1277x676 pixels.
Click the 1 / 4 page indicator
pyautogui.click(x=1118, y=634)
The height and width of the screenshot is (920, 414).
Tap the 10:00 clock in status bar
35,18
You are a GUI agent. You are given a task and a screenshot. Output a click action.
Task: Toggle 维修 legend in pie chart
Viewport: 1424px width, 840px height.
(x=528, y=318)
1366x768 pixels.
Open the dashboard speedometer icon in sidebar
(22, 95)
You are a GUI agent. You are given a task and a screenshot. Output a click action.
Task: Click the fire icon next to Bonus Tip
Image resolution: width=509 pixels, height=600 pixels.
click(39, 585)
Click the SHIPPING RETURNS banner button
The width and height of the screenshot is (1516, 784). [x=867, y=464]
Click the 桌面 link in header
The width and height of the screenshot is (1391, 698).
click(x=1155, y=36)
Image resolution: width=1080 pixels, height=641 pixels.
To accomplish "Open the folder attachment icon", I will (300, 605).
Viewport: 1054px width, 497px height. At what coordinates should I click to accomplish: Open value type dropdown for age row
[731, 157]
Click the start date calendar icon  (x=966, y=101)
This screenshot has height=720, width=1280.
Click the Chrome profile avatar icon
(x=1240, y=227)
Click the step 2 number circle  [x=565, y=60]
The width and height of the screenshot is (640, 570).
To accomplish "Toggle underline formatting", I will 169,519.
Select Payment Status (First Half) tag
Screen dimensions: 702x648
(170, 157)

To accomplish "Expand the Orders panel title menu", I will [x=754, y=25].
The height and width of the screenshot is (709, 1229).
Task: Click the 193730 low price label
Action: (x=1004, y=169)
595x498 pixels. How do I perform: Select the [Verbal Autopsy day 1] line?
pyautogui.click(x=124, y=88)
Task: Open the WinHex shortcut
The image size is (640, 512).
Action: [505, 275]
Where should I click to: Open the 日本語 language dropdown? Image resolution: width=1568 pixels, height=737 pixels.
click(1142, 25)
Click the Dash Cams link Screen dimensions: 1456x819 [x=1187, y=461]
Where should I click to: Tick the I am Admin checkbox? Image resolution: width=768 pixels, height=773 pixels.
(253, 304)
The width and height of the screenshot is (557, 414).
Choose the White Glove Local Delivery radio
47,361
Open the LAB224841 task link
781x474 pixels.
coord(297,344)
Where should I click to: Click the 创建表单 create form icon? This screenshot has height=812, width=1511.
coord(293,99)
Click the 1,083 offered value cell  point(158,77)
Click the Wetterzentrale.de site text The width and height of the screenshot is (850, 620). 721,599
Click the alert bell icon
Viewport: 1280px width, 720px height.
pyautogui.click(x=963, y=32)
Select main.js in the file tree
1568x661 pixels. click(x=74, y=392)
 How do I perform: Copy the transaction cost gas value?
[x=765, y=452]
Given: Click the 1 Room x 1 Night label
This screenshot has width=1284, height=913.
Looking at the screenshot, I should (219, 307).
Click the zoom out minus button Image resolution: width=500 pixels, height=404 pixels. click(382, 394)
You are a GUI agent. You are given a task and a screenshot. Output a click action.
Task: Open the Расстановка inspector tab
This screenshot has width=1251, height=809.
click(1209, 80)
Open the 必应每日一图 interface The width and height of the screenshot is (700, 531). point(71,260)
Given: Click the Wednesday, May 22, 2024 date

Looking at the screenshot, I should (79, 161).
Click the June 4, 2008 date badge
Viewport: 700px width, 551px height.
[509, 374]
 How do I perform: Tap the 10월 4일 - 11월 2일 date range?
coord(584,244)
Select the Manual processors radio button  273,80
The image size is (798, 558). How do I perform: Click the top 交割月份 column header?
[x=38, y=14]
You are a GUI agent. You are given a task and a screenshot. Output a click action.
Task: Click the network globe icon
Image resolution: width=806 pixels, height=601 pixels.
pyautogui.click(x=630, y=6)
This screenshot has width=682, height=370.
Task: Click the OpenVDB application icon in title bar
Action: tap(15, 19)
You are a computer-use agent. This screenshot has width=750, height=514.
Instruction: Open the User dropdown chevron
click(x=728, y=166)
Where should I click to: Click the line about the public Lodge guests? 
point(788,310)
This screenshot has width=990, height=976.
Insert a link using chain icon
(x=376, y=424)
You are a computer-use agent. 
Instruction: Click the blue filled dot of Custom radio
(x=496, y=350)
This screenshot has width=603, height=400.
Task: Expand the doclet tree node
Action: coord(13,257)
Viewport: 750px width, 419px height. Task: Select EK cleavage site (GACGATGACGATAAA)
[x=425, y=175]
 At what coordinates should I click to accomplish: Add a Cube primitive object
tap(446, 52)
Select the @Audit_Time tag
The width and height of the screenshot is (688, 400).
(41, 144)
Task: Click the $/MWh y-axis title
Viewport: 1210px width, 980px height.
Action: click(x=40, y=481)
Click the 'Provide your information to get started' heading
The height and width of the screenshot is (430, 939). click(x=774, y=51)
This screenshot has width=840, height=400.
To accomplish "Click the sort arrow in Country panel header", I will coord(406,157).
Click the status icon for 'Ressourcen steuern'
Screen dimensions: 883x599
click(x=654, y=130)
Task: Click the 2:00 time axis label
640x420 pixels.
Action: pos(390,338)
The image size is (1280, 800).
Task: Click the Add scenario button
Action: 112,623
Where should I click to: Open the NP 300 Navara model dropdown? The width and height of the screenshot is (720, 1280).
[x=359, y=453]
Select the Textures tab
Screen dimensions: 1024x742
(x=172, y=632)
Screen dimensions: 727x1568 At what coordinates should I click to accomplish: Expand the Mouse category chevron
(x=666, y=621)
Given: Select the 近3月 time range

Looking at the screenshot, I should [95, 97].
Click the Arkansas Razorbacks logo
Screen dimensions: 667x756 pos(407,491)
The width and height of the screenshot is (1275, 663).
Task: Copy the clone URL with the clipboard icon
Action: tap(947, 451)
────────────────────────────────────────
PROBLEM DESCRIPTION> Check every line of the data above for the string "Toggle", and copy those that have it.

SOLUTION>
Task: Toggle 维修 legend in pie chart
To accomplish "Toggle underline formatting", I will 169,519.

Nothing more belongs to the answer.